General information
- Location: Akpınar Köyü, 66900 Yerköy/Yozgat Turkey
- Coordinates: 39°41′15″N 34°27′50″E﻿ / ﻿39.6874°N 34.4638°E
- System: TCDD high-speed rail station
- Owner: Turkish State Railways
- Line: Yüksek Hızlı Tren
- Platforms: 2 side platforms
- Tracks: 4

History
- Opened: 2023 (Expected)

Services
| Preceding station | TCDD Taşımacılık |  |  | Following station |
| Kırıkkale YHT towards Ankara |  | Yüksek Hızlı Tren |  | Yozgat towards Sivas |

Location

= Yerköy YHT railway station =

Yerköy YHT railway station, short for Yerköy Yüksek Hızlı Tren station (Yerköy Yüksek Hızlı Tren garı), is a railway station located north of Yerköy, Turkey, that is under construction.

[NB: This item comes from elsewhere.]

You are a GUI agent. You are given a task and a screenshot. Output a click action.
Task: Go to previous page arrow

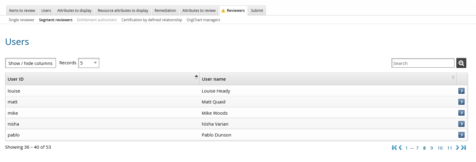coord(400,148)
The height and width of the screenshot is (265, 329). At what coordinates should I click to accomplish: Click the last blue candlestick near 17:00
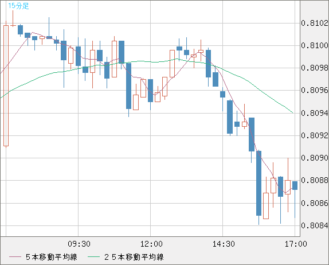295,186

The station is located just north of the D.200 highway near the village of Akpınar, and will service high-speed trains along the Ankara-Sivas high-speed railway.

Yerköy YHT station is one of two stations servicing Yerköy, together with Yerköy station, which is serviced by conventional trains. The YHT stands for HSR or High-speed railway.